MATERIAL PROVIDED

════════════════════

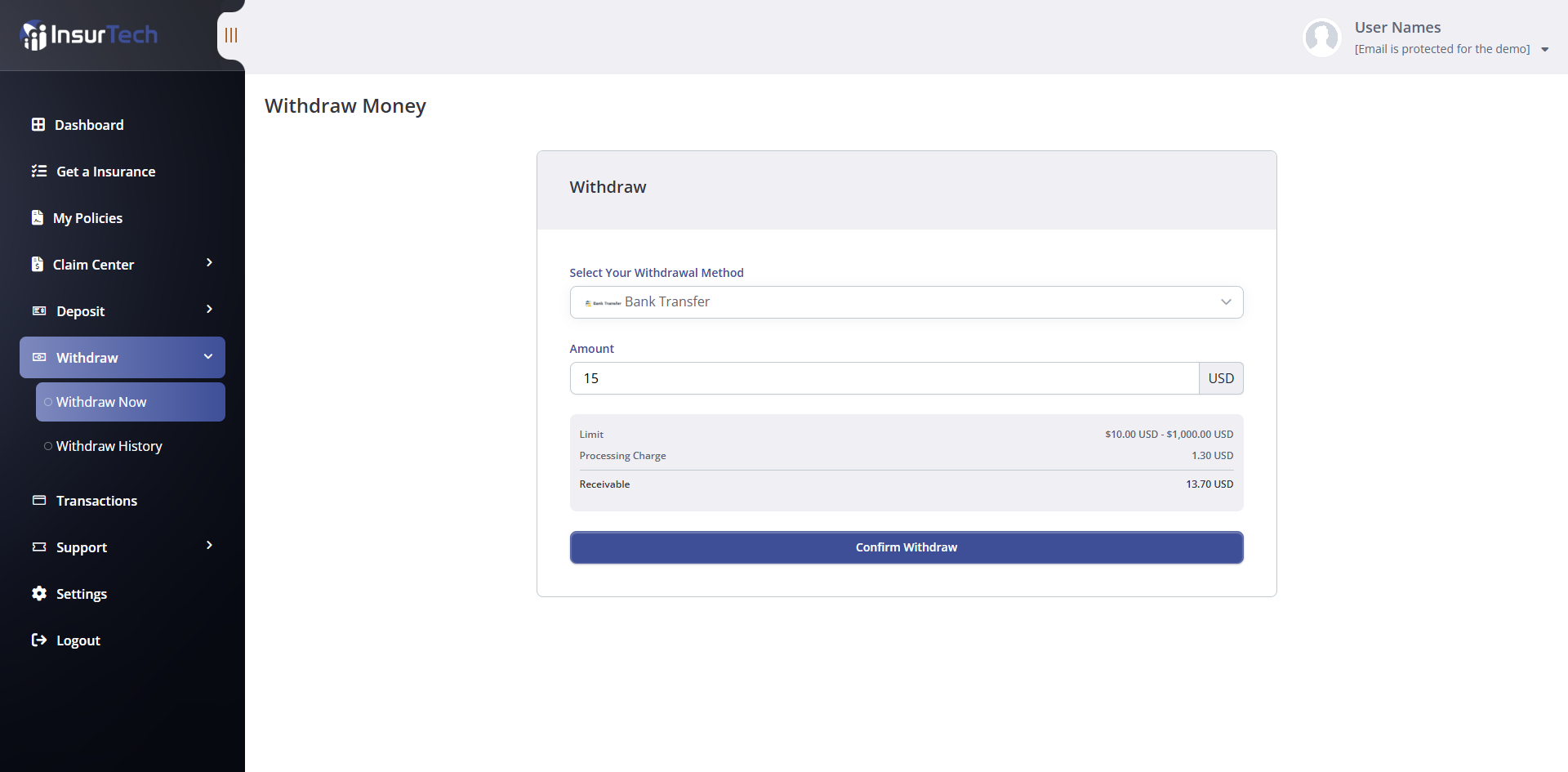Open the withdrawal method dropdown
The height and width of the screenshot is (772, 1568).
[906, 302]
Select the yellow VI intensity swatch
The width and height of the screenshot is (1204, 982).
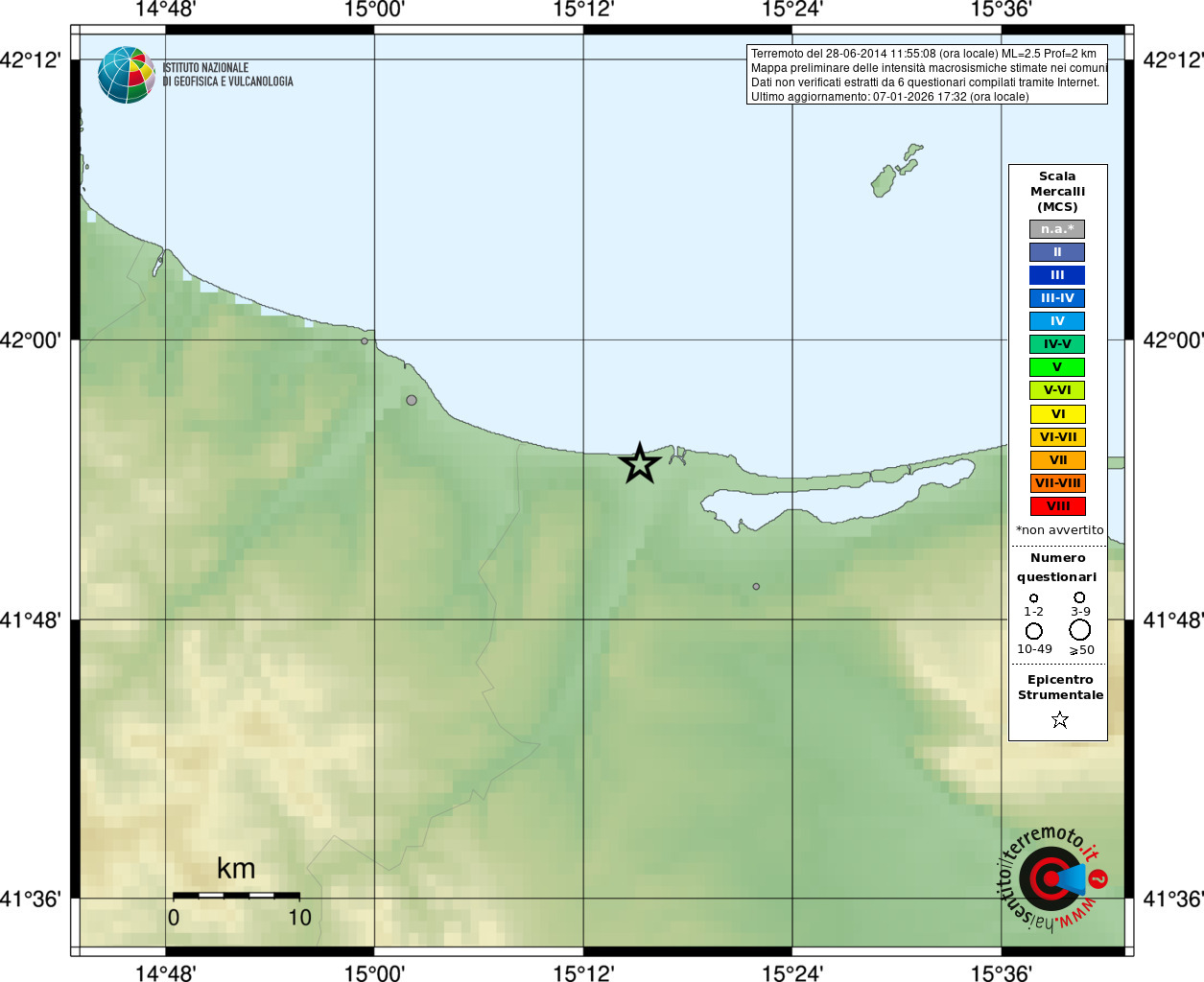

════════════════════

WHAT IS EXPECTED
Write out, word for word, the lines running from the one containing "Select the yellow VI intensity swatch" to the end of the data above; the pictures are to be left out.

EXERCISE RESPONSE
Select the yellow VI intensity swatch
The width and height of the screenshot is (1204, 982).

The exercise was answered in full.